[SOLVED] Search, replace and add string with "sed/awk/etc" [Archive]

View Full Version : [SOLVED] Search, replace and add string with "sed/awk/etc"

bubulescu

August 15th, 2012, 07:24 PM

Hello

First, I hope this is the right place to ask, second I'm not a guru in programming, quite the contrary...

There is a problem I'm facing. I'll simplify and try to make it clear:

- There are a ton of text files in recursive folders.
- All of them have lines of text -- imagine a large poem (EOL doesn't matter).
- Many of them have certain lines containing some strings -- let's say OLD1 and OLD2.

What needs to be done is to search all the files for the occurence of OLD1 and OLD2, replace them with NEW1 and NEW2 but(!), in addition, for every OLD1 replaced by a NEW1 there has to be added a new line below the second one containing the string BLA.

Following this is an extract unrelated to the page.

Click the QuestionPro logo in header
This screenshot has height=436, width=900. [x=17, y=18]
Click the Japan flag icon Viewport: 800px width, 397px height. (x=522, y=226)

If it's confusing, here's a small example:

This is the old file:
----------------
...
aaa OLD1 sss
qqq www eee
zzz OLD2 xxx
...
-----------------
This is the new file, after replacing and adding:
------------------
...
aaa NEW1 sss
qqq www eee
BLA
zzz NEW2 xxx
...
-----------------
I hope I managed to explain. I know about this approach:

find x -name "*.asc" -exec sed -i 's/OLD/NEW/g' {} \;
but it doesn't add the line. I tried to look for more help with "man sed", but I only felt a slight headache... If there's anyone that can help, please do.

Thank you in advance for any try in this matter,
Vlad

papibe

August 15th, 2012, 07:53 PM

Hi bubulescu.

Take a look at awk (instead of sed). You would have not only the ability to replace patterns, but you would have access to the line numbers that matches the pattern, thus making it easier to add a new line.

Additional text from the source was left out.